The second question is better answered when looking at the best fitted model (fit_best), with the formula \(mpg \sim wt + qsec + am\). Said model indicates that cars with manual transmission spend 2.936 more miles per gallon than automatic cars. The p-value is less than our tolerance of 0.05, which indicates a good significance.
When looking at the residuals vs fitted value plot we can see that there is no abnormal variance in the sense that it all appears to be randomly distributed, however, it is still a large residual error.

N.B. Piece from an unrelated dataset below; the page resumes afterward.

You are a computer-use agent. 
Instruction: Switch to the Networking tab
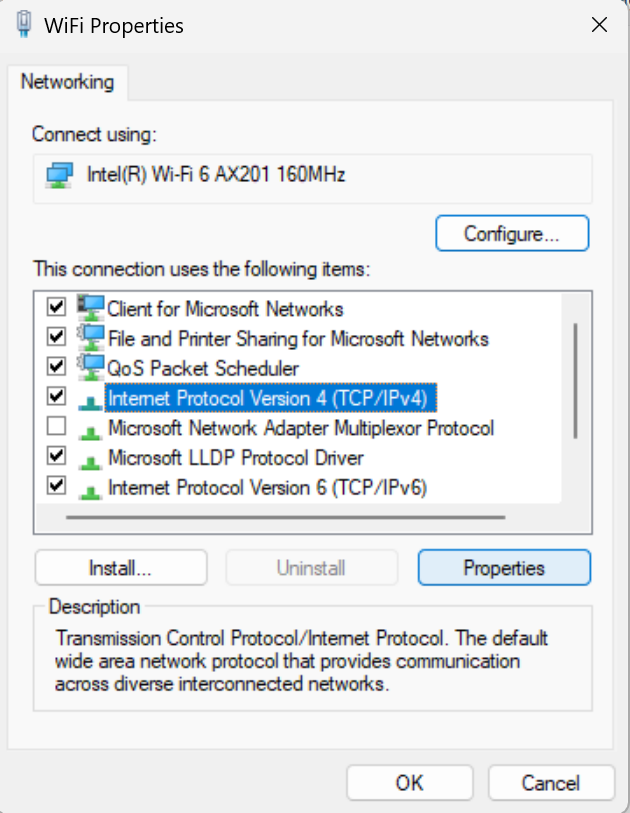(68, 82)
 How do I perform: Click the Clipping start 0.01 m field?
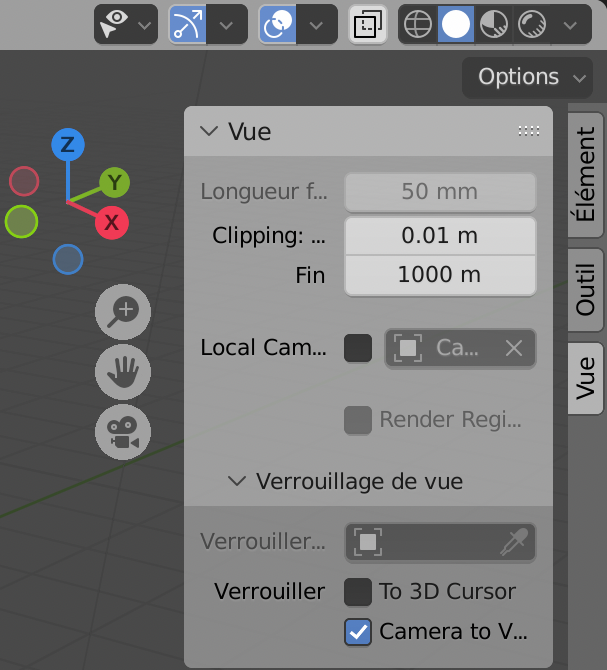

Even though the model was a good fit to our data, and the relationship between transmission and mpg seems feasible for the year the data was taken, I cannot establish and strong conclusion due to the low number of observations and and how scarcely separated the data is -the overlap in the fitting parameters is almost non-existant-.